Diálogos ejemplares




El tuit no fue más que la expresión de una inveterada inercia periodística, inmediatamente elevada a los titulares, donde lució la misma negrilla con que el periodismo acostumbra a vestir otros diálogos políticos de besugos. Ya ocurría en tiempos del cronista Wenceslao Fernández Flórez, que hoy discutiría con quienes niegan el valor informativo de estos paliques. Seguramente mantendría que son estas piezas, como aquellas que protagonizaban los próceres de la anterior restauración, las únicas que al prescindir de galas retóricas muestran al retratado, realmente, en toda su horrorosa desnudez. El artículo en el que lo dejó escrito se titula “Charlas pueriles” –a paladinas, que la ironía (“Diálogos ejemplares”) ya la había gastado en una ocasión anterior– y fue publicado en ABC el 3 de octubre de 1923:

“La verdad es que quienes han preparado el ambiente hostil a los viejos políticos han sido sencillamente los gacetilleros. El comentarista, al enjuiciar al político, lo elevaba. El gacetillero lo presentaba, sin galas retóricas, en toda su horrorosa desnudez. A través de los artículos, el pueblo veía un hombre de ideas más o menos equivocadas, pero importante siempre, capaz de mover plumas ilustres y suscitar polémicas. En las gacetillas, este hombre parecía vulgar, pequeñito, cominero, irrespetable: tal como era.

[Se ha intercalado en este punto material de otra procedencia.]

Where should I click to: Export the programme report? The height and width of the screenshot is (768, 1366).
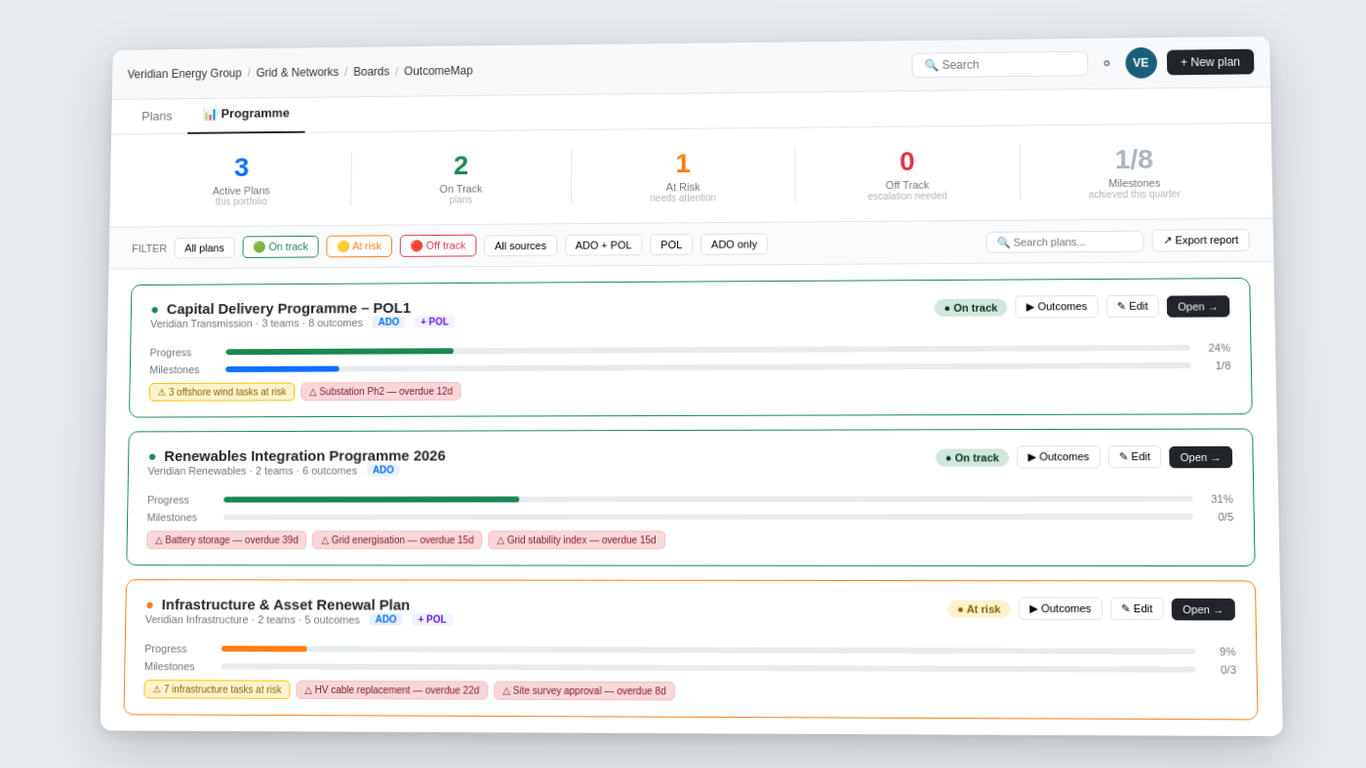tap(1200, 240)
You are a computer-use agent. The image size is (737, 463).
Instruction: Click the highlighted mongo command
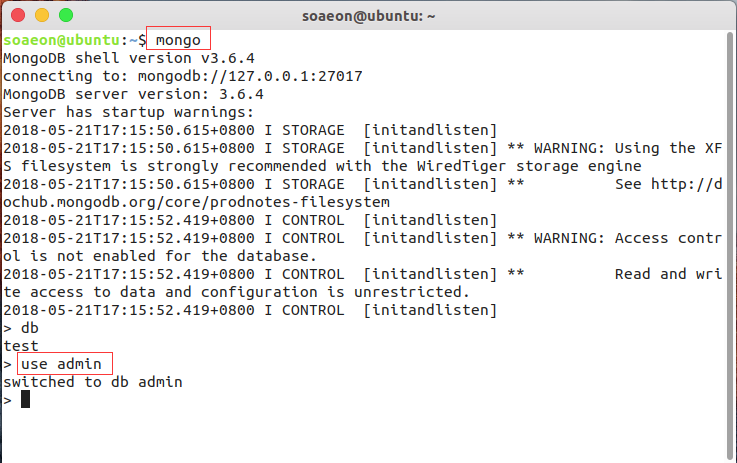pyautogui.click(x=181, y=40)
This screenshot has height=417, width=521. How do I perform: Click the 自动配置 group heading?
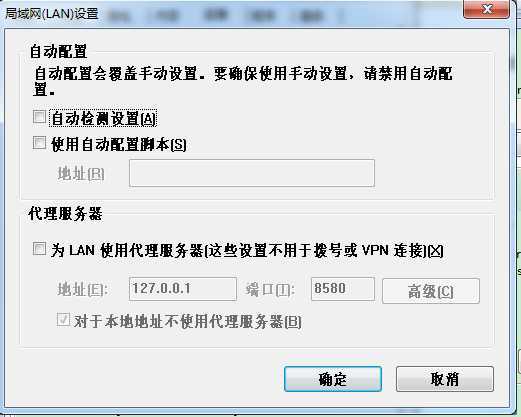58,52
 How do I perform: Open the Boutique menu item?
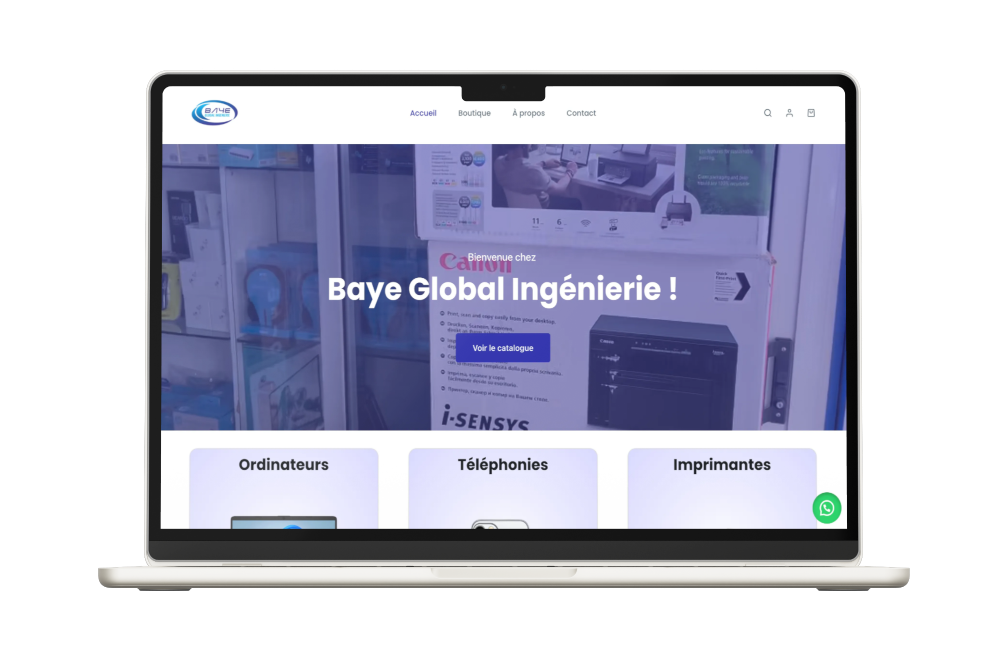(474, 113)
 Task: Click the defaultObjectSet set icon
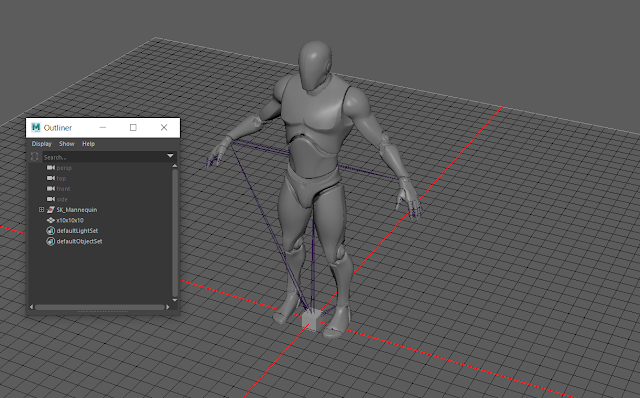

Entre los reporteros surgió la costumbre de interrogar a los ministros a la entrada en los Consejos. […] Todos recordarán los diálogos que, sin excepción, publicaban los periódicos de las cuarenta y nueve provincias. Los gacetilleros rodeaban al personaje, y exclamaban:

-¿Qué hay, señor ministro?
El mismo respondía:
-Ustedes dirán.
Los gacetilleros afirmaban:
-Nada de particular.
-Pues más vale así.
-¿Y usted no sabe nada?
-Como no sea que el calor se va haciendo molesto…
-Sí, es molesto.
-Muy molesto.
Últimamente los diálogos adquirieron esta interesante variedad:
-Señor ministro, hoy llega usted el tercero.
-Creía que sería el primero.
-No; el primero fue el señor Idiotez.
-¡Ah! ¿Están ustedes seguros?
-Sí.
-Y el segundo, ¿quién fue?
-El señor Baduláquez.
-¡Oh, diablo! En fin…, los terceros serán los primeros… ¿Cómo se dice eso?
-Los últimos serán los primeros.
-Es verdad. Muchas gracias. […]

El pueblo fue comprobando, más claramente que de ninguna otra manera, la pequeñez de esos personajes. Era como si les golpease la cabeza con los nudillos y acercase el oído para escuchar. Aquellas charlas pueriles, aquellos comentarios chocarreros, aquellas charadas de nauseabundo ingenio, causaban la impresión de que la política era una tertulia de jugadores de dominó, y que el cerebro de los políticos era de estopa sin cardar. […]

Si nuestros gobernantes hubiesen guardado mejor el secreto de su oquedad, durarían más tiempo. Su modelo debió haber sido aquel Pacheco al que pinta en el Epistolario de Fradique Mendes  Eça de Queiroz. Escondidos herméticamente en sus gabinetes, en sus automóviles, en sus casas, engañarían muchos años más a sus conciudadanos. Pero salieron a la calle como una comparsa de Carnaval y se quedaron sin clientela”.